The Relationship between Coaggregation Properties and Surface Structures ofBacteroides intermedius

Abstract

Seven out of 20 Bacteroides intermedius isolates coaggregated with two Actinomyces viscosus and four A. naeslundii strains. None coaggregated with seven other strains representing five Gram-positive oral species. Coaggregating ability was unrelated to B. intermedius serogroup, surface hydrophobicity, or morphology of fibrils or ruthenium red (RR) staining layers. The coaggregation adhesin on B. interrnedius isolates recognising A. viscosus and A. naeslundii was unaffected by serum, saliva, sugars and Congo red. It was inactivated by NaIO 4 , heat, proteinase K and, in 4/7 isolates, by trypsin but not by heat-inactivated enzymes. Coaggregation adhesins on serogroup I isolates were resistant to trypsin, and were less susceptible than those on other strains to heat and proteinase K. Cell surface hydrophobicity was unaltered by NaIO 4 and trypsin.
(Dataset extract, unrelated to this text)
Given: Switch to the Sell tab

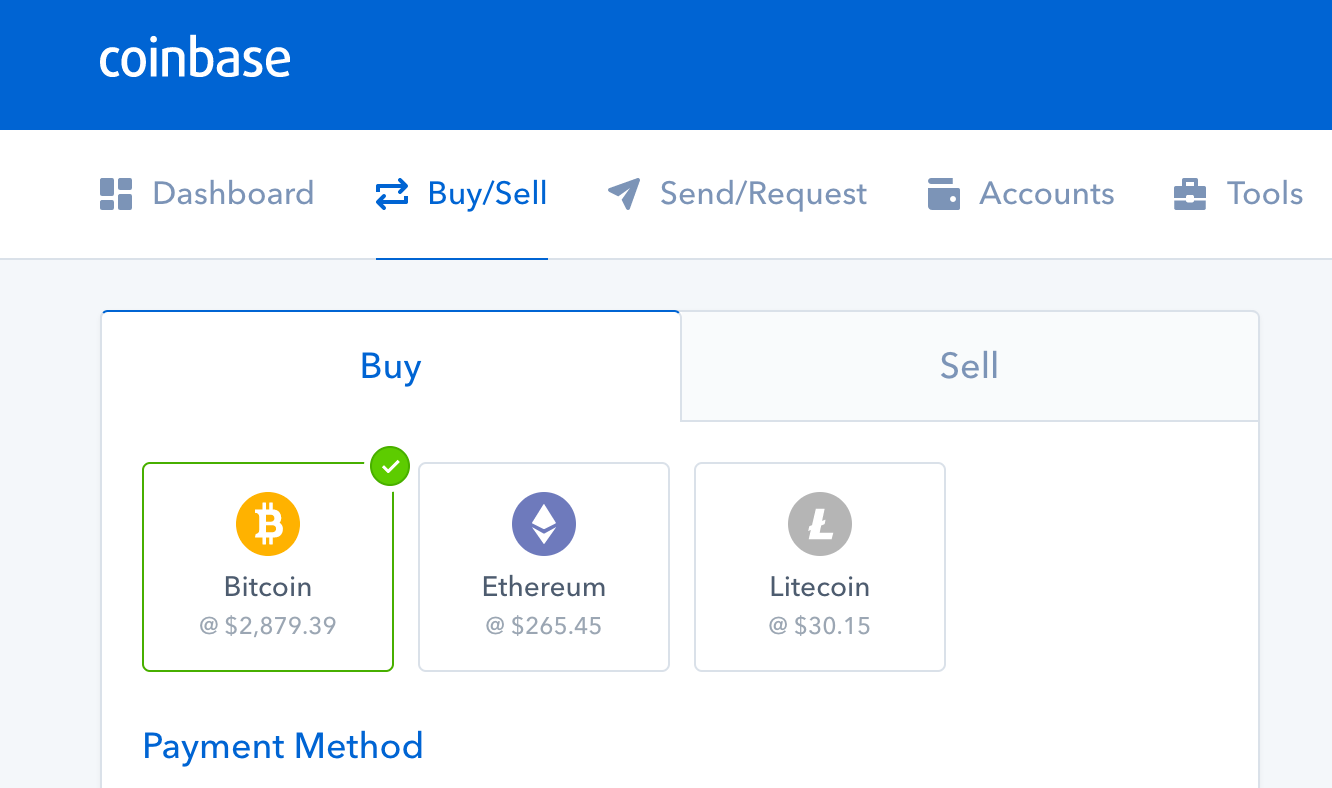Looking at the screenshot, I should pyautogui.click(x=969, y=366).
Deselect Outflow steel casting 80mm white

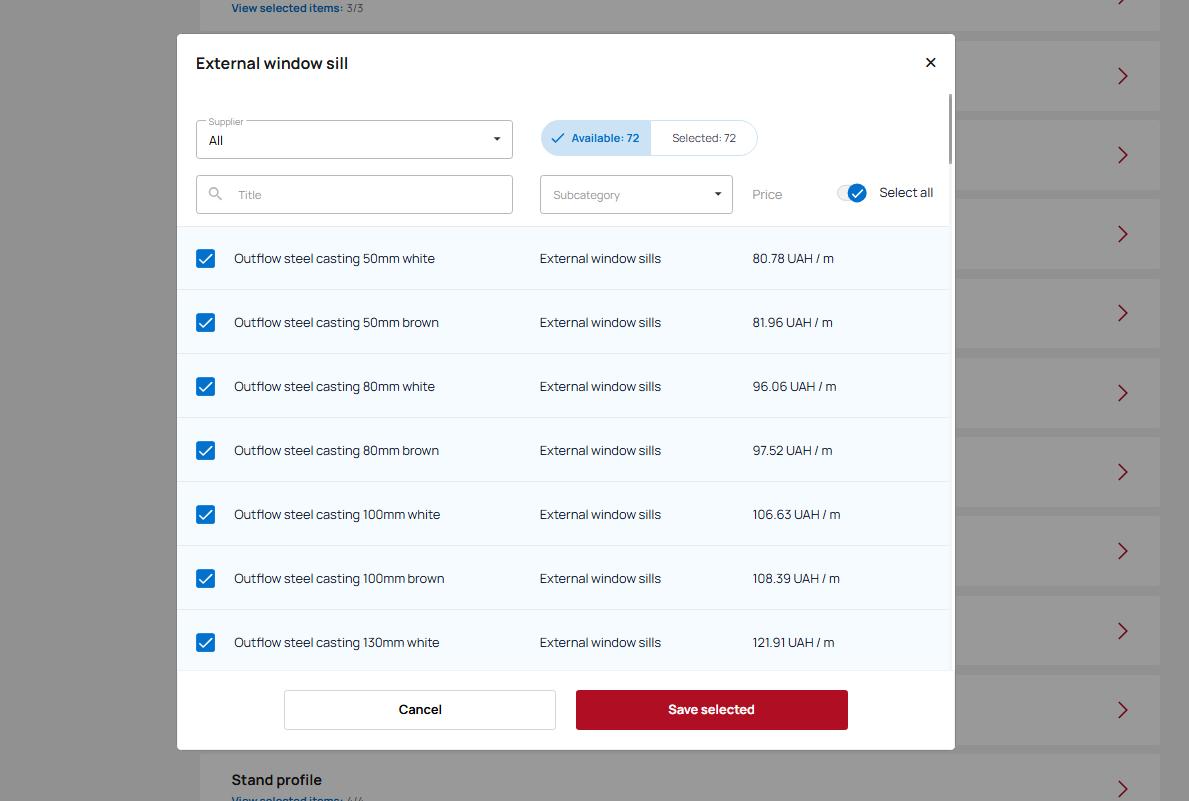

RR staining matrices and capsules (detected by staining with Indian ink) were unaffected by trypsin, but NaIO 4 removed both. Capsules and fibrils were removed at different times by NaIO 4 and were therefore different structures. Coaggregating ability disappeared with removal of fibrils indicating the adhesin was associated with the fibrillar layer. All B. intermedius isolates carried two types of fibril. One was removed by trypsin treatment but was not involved in coaggregation. The other was not removed by trypsin or proteinase K. The proteinase K and heat-inactivatable coaggregation adhesin may be a non-structural component of these fibrils. Keywords: B. intermedius ; Coaggregation; Adhesins; Actiriomyces spp. ; Ultrastructure; Fibrils; Ruthenium red; Capsules; Hydrophobicity.